No need to apologize, SDF. While I always ejoy Lark's posts (and my best friends are from Ireland--one from Belfast, even!), I object to Judeo-Christianity being mixed in with socialism. In my opinion there should be no "Jesus would have been a socialist" talk because it confuses the issue. And I know what I'm talking about here. I'm a Woody Guthrie fan! In anthropological terms, Christianity is a sky-god religion. The male God is up in the sky, having come down once to be offered as a blood sacrifice (blood sacrifices being very common in religions based on patriarchy). Some of its chief characteristics are a RELENTLESS MONOTHEISM (remember the "I am a jealous God" line from the Ten Commandments?) and its (near) complete dismissal of llife on earth in favor of rewards in heaven. Even a weekend environmentalist should reject Judeo-Christianity.
(By the way, Stu, don't trot out your "caretakers of the earth" verses from the Bible. Even you will have to admit that the OVERWHELMING EMPHASIS of the Bible is that the earth is a testing ground for the afterlife.)
: Garloo:: A world which you, in your infinite wisdom, have figured out to the letter, huh?.
Hank: Typical exaggeration tactic. Cheap.

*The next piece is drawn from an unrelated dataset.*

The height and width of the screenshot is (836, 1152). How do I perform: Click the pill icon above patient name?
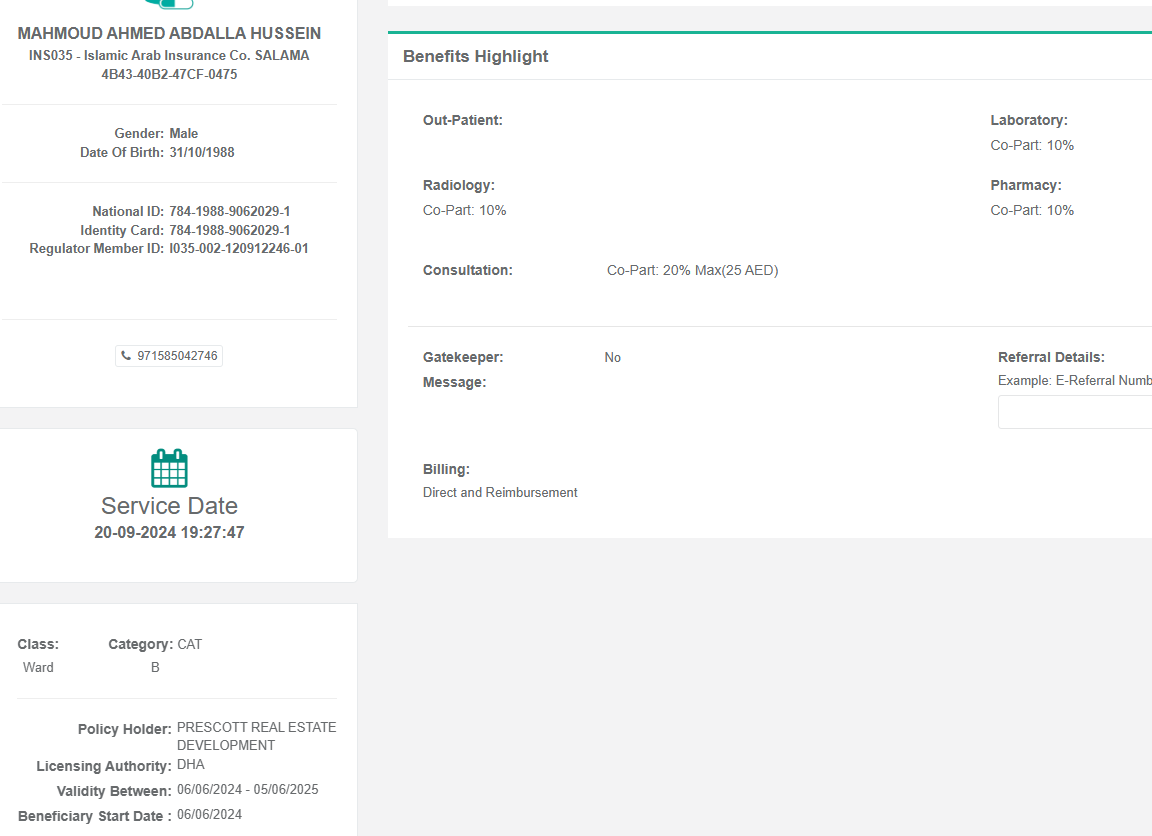[169, 5]
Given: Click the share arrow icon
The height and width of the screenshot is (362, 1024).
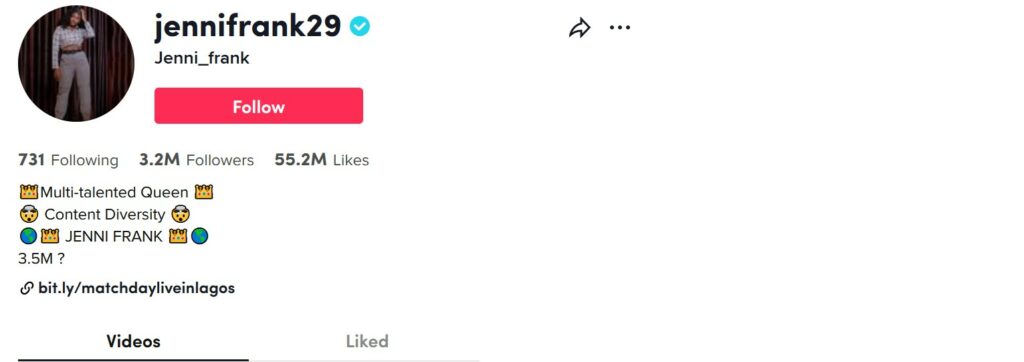Looking at the screenshot, I should pos(579,27).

: SDF: If I were to claim I knew everything, I'd be just another religious fanatic. Nope, my complaint is with those who claim to have figured things out to the letter while believing in stuff that has nothing to do with empirical reality. BTW, there are people who try to figure out the world by looking at the world -- they're called physicists, and one of their main tenets of belief is called "revision" -- all statements about the world are subject to revision when contrary evidence is found to be valid. People who are certain of ultimate truth, on the other hand, don't revise. This is a respectable aspect of Lark's rap -- he revises it now and then.
: (skipping)
Garloo: : Additionally, where you get off telling someone from Northern Ireland that faith amounts to little more than an adolescent "struggling to make sense of the world" is beyond me. But then again, lots of things are,
: : and I'm left wondering if you have equal contempt for Deep Ecologists
: : for whom nature is very much a religion.
Hank: Yes, in Northern Ireland the stakes of religion are much higher, but it's really about CLASS, which then takes on religious dimensions. There's a similar situation in India with Hindus and Muslims. The problem is that it's hard to get people to think of themselves in terms of a class, but it's easy to get people to think in terms of religion. That's why, for example, Iranian revolution in the late 1970's was religious in character.
SDF: I can see some reasons for belonging to a religion, most of them having to do with participation in a religious or psychological community. Maybe one doesn't want to be ostracized, maybe one wants to "hang out" with people of a particular political stripe. Maybe one wants to believe in imaginary psychic forces in order to get one's brain in order. I can respect that, apologies and retractions to those who thought I didn't.
: Me? I think I'll believe in real stuff myself.
: --
: McSpotlight: To be fair, SDF, there's a bit of a fuzzy line between what's real and what isn't; do justice or truth have any objective reality?
Hank: The image of Jesus comes up in political discussion a lot, Jesus being a metaphor for absolute love, non-violence, complete tolerance of others, etc. But we shouldn't forget that Jesus was at times VIOLENT (overturning the money-changers' table in the temple) and even RACIST, in a manner quite shocking to our 20th century live-and-let-live sensibilities. When, for example, in Matthew 15 a Gentile woman asked Jesus for help with her son, Jesus' first answer was rather gruff:
"It is not meet to take the children's bread and cast it to the dogs."
But she pleaded:
"Truth, Lord. Yet the dogs eat the crumbs which fall from their masters' table."
And Jesus relented:
"Oh, woman, great is thy faith. Be it unto thee even as thou wilt."
And he sent her away, saying her son was healed. We are to assume, of course, that Jesus healed the son from a distance.
I'm not trying to knock Jesus down completely, just the residue of organized religion. However much I like the teachings of Jesus, he was just a man, and even Gospel accounts of him are inconsistent. Indeed, throughout history the image of Jesus took on different contours. In fact, our image of him as a perfect, all-loving being are a product of 19th liberalism.
If it's religion you want, that's fine, but leave it out of society. Be a sky-godder if you want, I don't care. Just don't force your views on anyone else. And if people need to look at every tree as a god so that we can stop the destruction of the planet, I say bring on the pantheism!